Thursday 30 September 2021

ALBUM REVIEW: Carcass, "Torn Arteries"

 By: Richard Maw
Album Type: Full Length
Date Released: 17/09/2021
Label: Nuclear Blast

“Torn Arteries” CD//DD//LP track listing:

1. Torn Arteries (4:00)
2. Dance Of Ixtab (Psychopomp & Circumstance March No. 1 In B) ADM (4:29)
3. Eleanor Rigor Mortis (4:14)
4. Under The Scalpel Blade (3:55)
5. The Devil Rides Out (5:22)
6. Flesh Ripping Sonic Torment Limited (9:42)
7. Kelly's Meat Emporium (3:23)
8. In God We Trust (3:57)
9. Wake Up And Smell The Carcass - Caveat Emptor (4:36)
10. The Scythe's Remorseless Swing (5:20)

The Review:  

Carcass have cooked up another post-reformation full length following on from 2013's rather great “Surgical Steel”. This time around, we still have Walker and Steer at the helm(s) and as the title track kicks in, this comes out of the gate like a straight up death metal record.
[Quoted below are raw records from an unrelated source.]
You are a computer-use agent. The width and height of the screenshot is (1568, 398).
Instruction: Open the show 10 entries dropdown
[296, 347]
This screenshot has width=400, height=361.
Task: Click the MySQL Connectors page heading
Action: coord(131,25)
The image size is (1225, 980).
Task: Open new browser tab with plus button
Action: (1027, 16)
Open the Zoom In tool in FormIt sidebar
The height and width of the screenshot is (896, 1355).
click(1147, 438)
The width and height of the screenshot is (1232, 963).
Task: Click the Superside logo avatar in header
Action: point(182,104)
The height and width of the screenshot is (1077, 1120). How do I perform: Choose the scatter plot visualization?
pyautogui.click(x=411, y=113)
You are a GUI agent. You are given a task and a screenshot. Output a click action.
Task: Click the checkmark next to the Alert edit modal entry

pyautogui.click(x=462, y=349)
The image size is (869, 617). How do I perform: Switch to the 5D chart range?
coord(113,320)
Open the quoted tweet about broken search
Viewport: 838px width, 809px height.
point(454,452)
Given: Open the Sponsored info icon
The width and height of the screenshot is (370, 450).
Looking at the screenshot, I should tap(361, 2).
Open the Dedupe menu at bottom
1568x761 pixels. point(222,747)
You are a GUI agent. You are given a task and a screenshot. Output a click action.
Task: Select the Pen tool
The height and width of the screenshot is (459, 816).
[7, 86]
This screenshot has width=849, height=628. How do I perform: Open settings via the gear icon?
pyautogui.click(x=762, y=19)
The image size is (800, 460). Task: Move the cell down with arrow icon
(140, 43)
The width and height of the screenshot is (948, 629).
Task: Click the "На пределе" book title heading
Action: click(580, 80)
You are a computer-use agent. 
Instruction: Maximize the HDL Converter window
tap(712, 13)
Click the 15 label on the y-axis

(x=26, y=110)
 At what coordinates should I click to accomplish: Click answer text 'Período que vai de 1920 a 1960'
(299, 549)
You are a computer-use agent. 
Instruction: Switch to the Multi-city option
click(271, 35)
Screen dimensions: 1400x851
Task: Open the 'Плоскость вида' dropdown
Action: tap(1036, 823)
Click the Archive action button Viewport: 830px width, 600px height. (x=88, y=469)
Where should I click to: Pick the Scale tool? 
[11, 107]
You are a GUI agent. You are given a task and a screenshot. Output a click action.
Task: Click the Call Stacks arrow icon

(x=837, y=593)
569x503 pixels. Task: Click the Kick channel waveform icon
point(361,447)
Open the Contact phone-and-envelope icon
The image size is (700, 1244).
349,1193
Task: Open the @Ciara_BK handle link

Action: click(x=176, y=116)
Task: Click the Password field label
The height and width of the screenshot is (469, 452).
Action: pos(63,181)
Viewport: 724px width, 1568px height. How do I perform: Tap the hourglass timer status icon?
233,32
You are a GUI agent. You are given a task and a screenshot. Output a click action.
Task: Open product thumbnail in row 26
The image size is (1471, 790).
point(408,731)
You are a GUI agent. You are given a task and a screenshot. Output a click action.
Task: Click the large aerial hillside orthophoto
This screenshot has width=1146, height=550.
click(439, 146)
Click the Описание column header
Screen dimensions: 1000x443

The sound is good, the mix is good, the song titles are good. The record was worked upon at a few separate studios. James Atkinson of Gentlemens Pistols fame did a particularly good job with the guitars at The Stationhouse studio in Leeds; crisp, cutting and weighty. How about the material?

The title track is a great start- catchy, to an extent, with some blasts, some great riffs and the usual lyrical sturm and drang you would expect. “Dance of Ixtab” is slower paced, features a cowbell and some pretty righteous rock n roll grooving. I'll admit straight away that I am a huge fan of “Heartwork”-era Carcass and that I am not a fan, really in any way, of material preceding “Necroticism”. Thus, I can venture the notion that I am a fan of death metal Carcass and not the grind incarnation. Sacrilege to some, I know.

As such, this record is a musical treat for me. It's not as extreme as “Surgical Steel” and not as melodic per se as “Heartwork”. Instead, it is a good mix of death metal- done in the Carcass style- and almost hard rock songwriting.

While there are tracks like “Eleanor Rigor Mortis” and “Under The Scalpel Blade” which sound much more accessible than you might expect from the titles, there are also some real death metal gems sprinkled throughout- and even within some of the more straightforward songs. Some of the tempos and changes are resurrected from “Heartwork” here and there, too.

As the album progresses, there is plenty of chugging riffage, plenty of neck snapping grooves and plenty of skill in making this hang together as a good collection of songs. I suppose the real question here is where Carcass fit into the current death metal landscape. The genre progressed, stagnated, and diversified in equal measure after 1993 and now, I have to say, there is only one band in the genre that sounds like this. In that regard, they are akin to Obituary from across the pond- a band in a league of one. The sound is instantly recognisable and really is different from the multitude of blast and growl merchants out there. On that basis, Carcass are in a solid position to appeal to old fans, while also having a chance of being picked out by new converts.

It would not be unkind to say that some songs stick more than others; I found that “The Devil Rides Out” did not stand out particularly, but just around the corner is an acoustic intro and a roling groove for “Flesh Ripping Sonic Torment Limited”- there is variety here for sure, particularly as this one clocks in at over nine and a half minutes! Steer's style of riffing is also instantly familiar, which helps for memorability and accessibility.

 At ten tracks, it is not overlong and the band ring enough changes to keep the listener interested throughout. As noted, if you are not too keen on one track, then you may well like the next and so on. It's not front loaded either, “In God We Trust” recalls the riffing of “Corporeal Jigsore Quandary” and is thus a winner. It's dissimilar to “Surgical Steel”- and a lot more playful, to these ears at least.

By the time of closer “The Scythe's Remorseless Swing”, I think most listeners will have made up their minds. It's a great track and a stand out on the album. It's surprisingly accessible without going full “Swansong” and the songs overall are at least decent. Time will tell where it sits in comparison to “Heartwork” and “Surgical Steel”, but this is a solid entry into their death metal canon and there is plenty to enjoy here- not least that the band are still around and still writing quality music.